→ **About this exercise**
Images within the entries are to be omitted; the remainder must be reproduced exactly.

→ **Data shown**
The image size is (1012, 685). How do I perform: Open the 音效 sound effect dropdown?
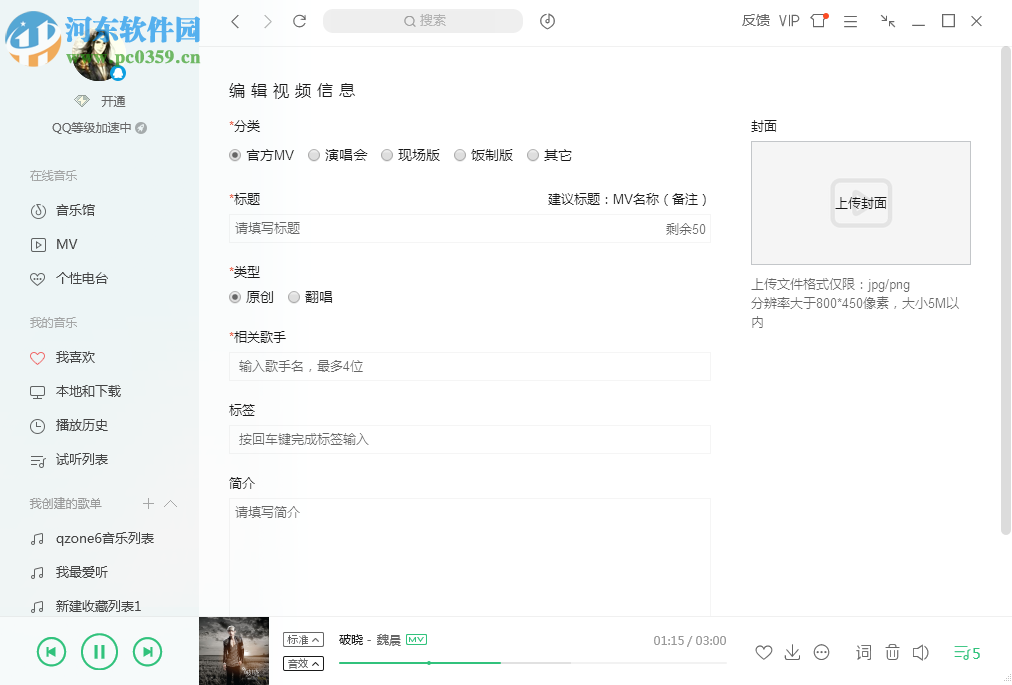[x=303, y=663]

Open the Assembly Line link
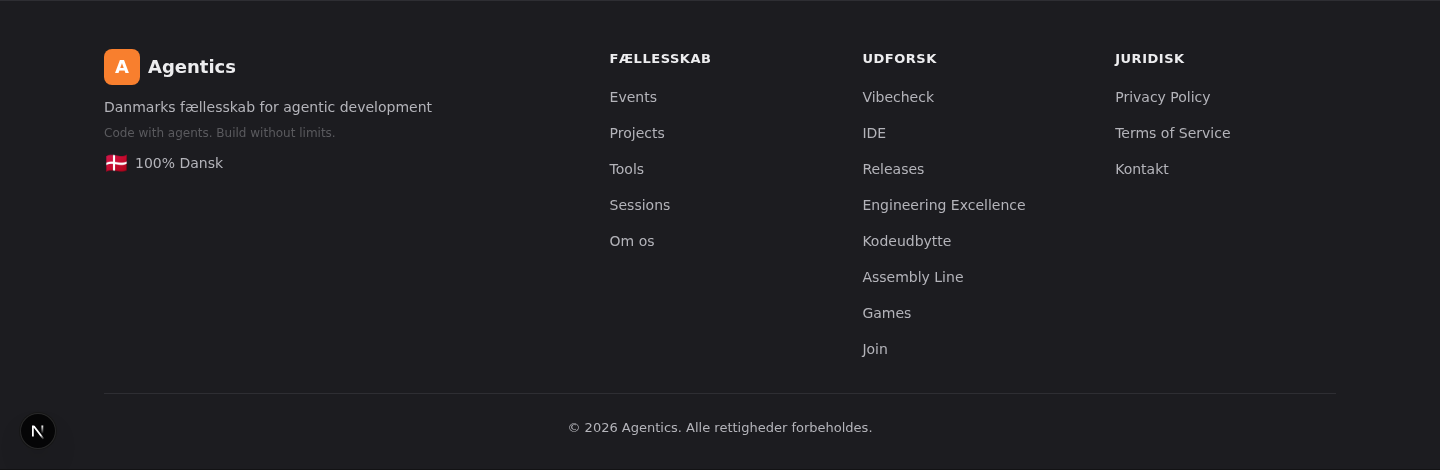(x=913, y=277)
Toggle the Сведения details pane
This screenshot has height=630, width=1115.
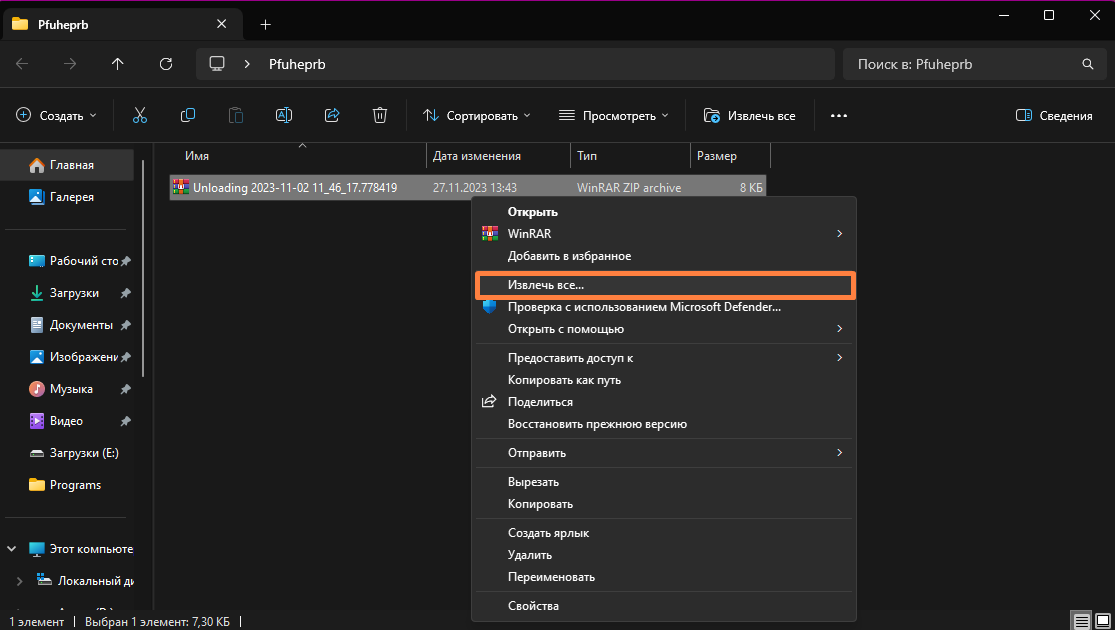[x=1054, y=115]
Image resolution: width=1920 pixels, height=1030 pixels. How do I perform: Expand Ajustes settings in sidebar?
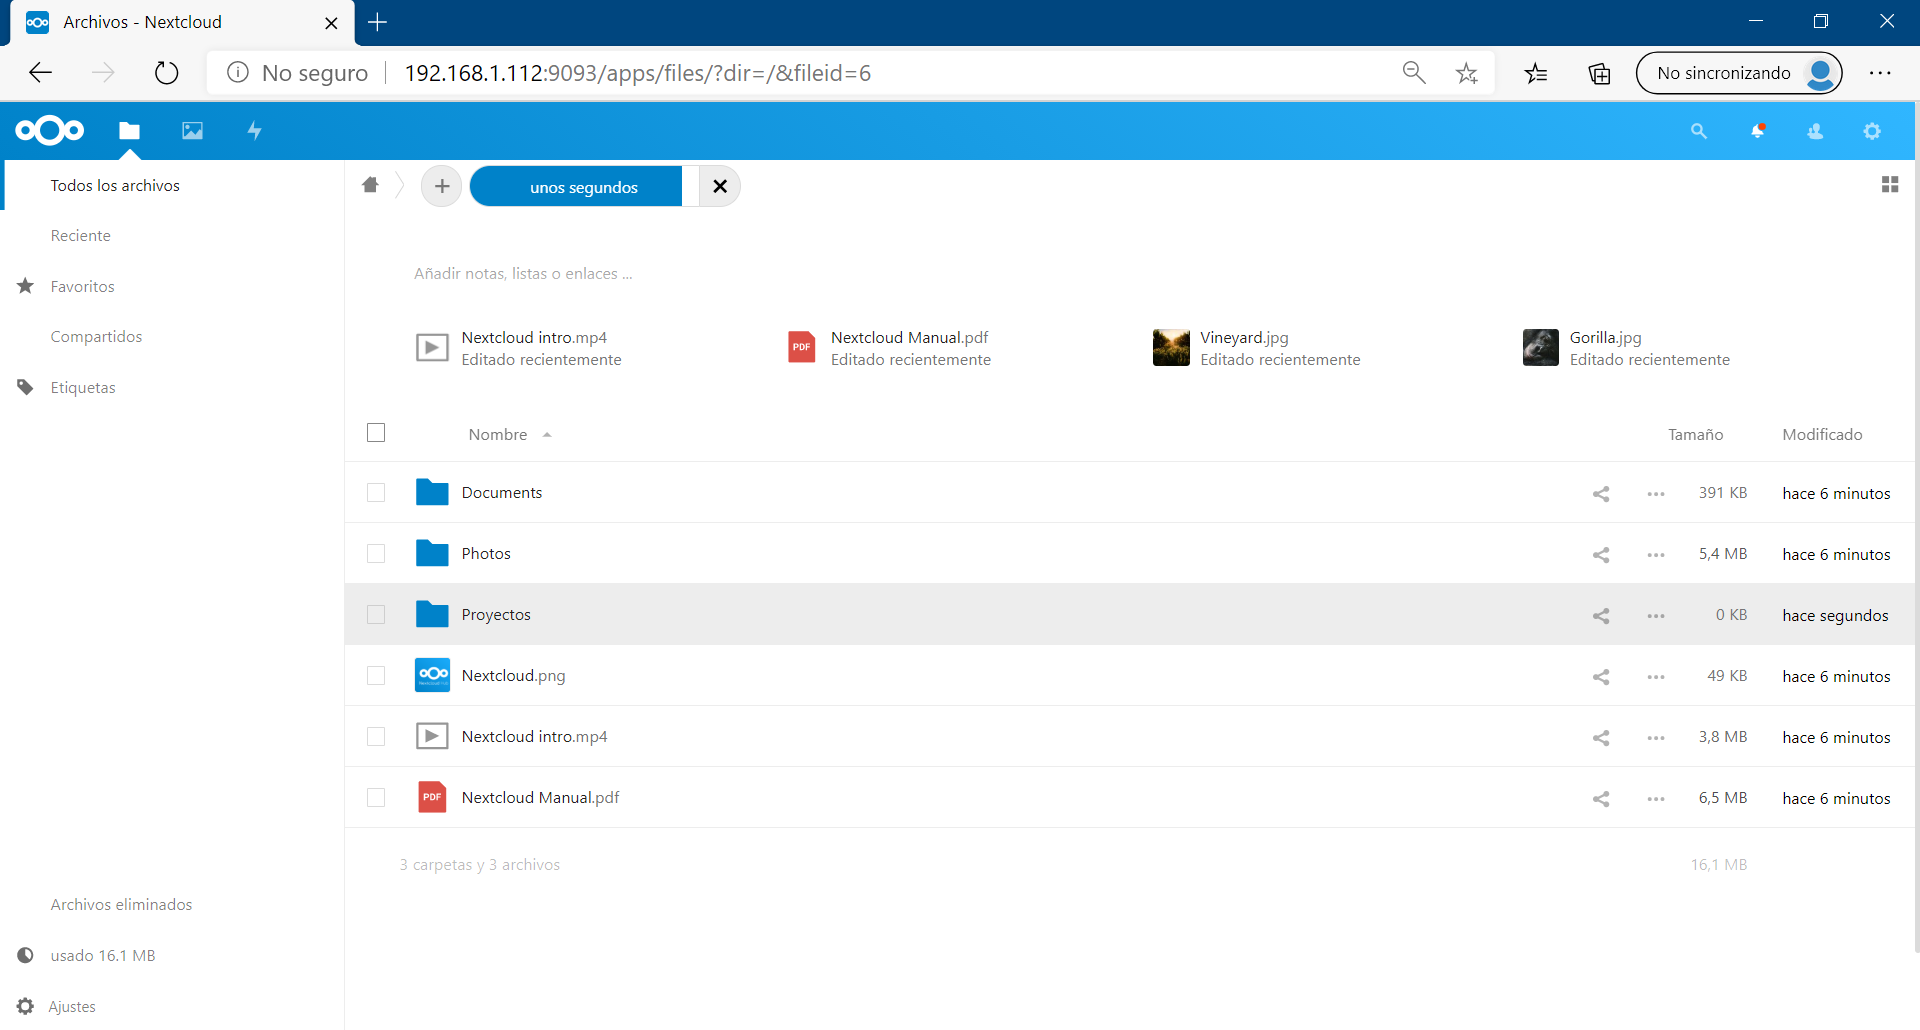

→ **Problem solution**
The image size is (1012, 685). How do I perform: Open the 音效 sound effect dropdown?
[x=303, y=663]

Open the Assembly Line link
(x=913, y=277)
Toggle the Сведения details pane
This screenshot has height=630, width=1115.
[x=1054, y=115]
Image resolution: width=1920 pixels, height=1030 pixels. How do I perform: Expand Ajustes settings in sidebar?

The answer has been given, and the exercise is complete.